** Your tasks **
a. In the Hiroyuki Saeki profile, what title did Saeki win in 2013 at the Austrian International Challenge?
b. Using the career section of the Hiroyuki Saeki profile, explain why the medal record lists a silver medal for the 2016 men's team event in Hyderabad.

** Source excerpt **
Hiroyuki Saeki

Personal information
- Born: 8 July 1987 (age 38) Kurashiki, Okayama, Japan
- Height: 1.77 m (5 ft 10 in)
- Weight: 63 kg (139 lb)

Sport
- Country: Japan
- Sport: Badminton
- Handedness: Right

Men's singles & doubles
- Highest ranking: 29 (MD 11 July 2013)
- BWF profile

Medal record
Men's badminton
Representing Japan
Asia Team Championships
| Silver medal – second place | 2016 Hyderabad | Men's team |
East Asian Games
| Bronze medal – third place | 2013 Tianjin | Men's doubles |
Asian Junior Championships
| Bronze medal – third place | 2005 Jakarta | Boys' singles |

= Hiroyuki Saeki =

Japanese badminton player (born 1987)

Hiroyuki Saeki (佐伯 祐行, Saeki Hiroyuki) is a former Japanese badminton player who affiliated with Unisys team.

== Career ==
Saeki was born in Okayama Prefecture, and in 2005 he won the boys' singles bronze at the Asian Junior Championships. In 2013, he won the men's doubles title at the Austrian International Challenge tournament, and at the same year, he won the men's doubles bronze at the 2013 East Asian Games. He also helps the Japanese men's team to win silver at the 2016 Asia Team Championships. Saeki plays for the Unisys team for seven year, and in March 2017, he announced his retirement.

** Records supplied **
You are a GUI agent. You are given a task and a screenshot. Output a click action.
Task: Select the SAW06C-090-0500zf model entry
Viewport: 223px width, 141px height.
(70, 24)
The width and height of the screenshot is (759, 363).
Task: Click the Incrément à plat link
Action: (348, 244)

--

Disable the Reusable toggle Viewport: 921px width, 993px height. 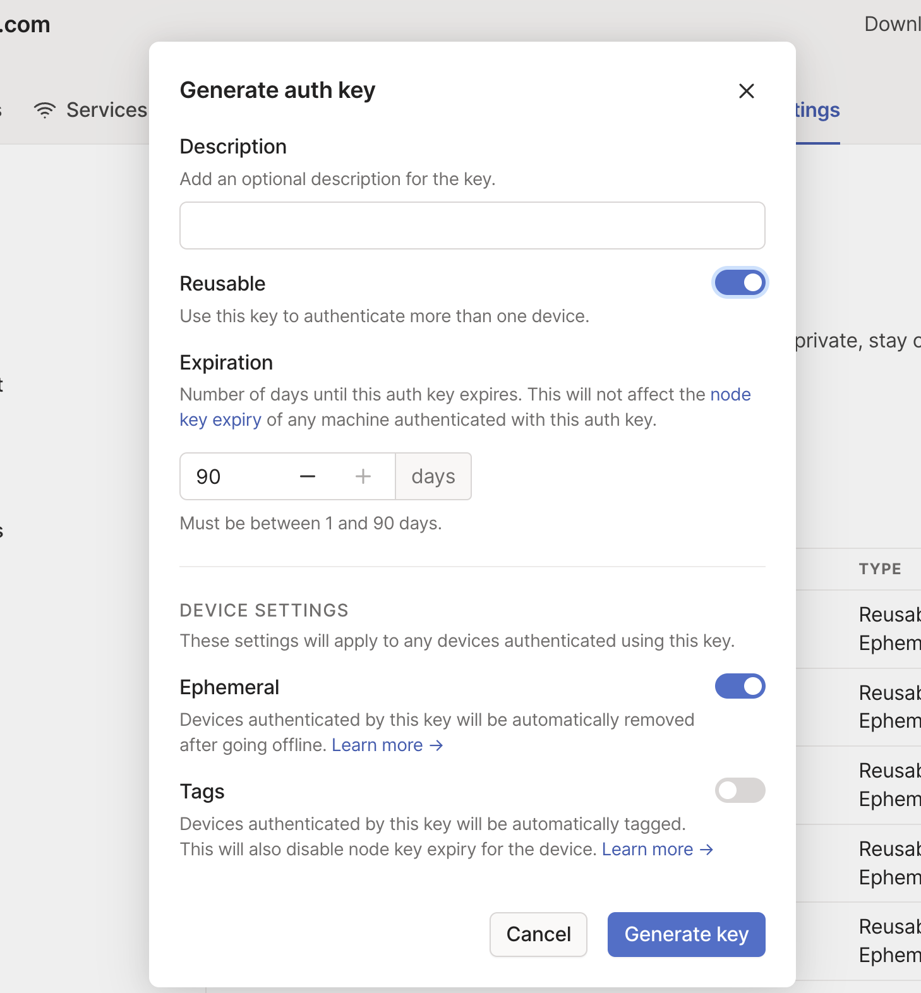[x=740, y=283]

* * *

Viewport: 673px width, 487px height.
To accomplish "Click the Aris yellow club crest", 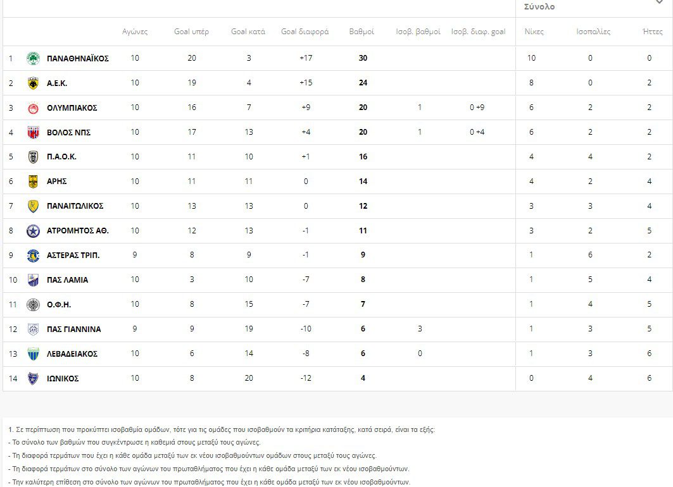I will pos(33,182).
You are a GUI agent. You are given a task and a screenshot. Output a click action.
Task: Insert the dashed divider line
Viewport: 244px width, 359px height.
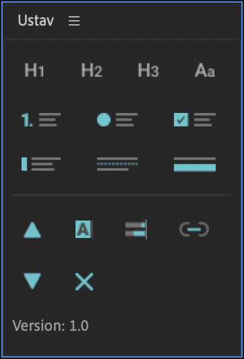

** Solved tasks **
a. The men's doubles title.

b. The career section says Saeki helped the Japanese men's team win silver at the 2016 Asia Team Championships. The medal record lists that result as a men's team silver, 2016 Hyderabad.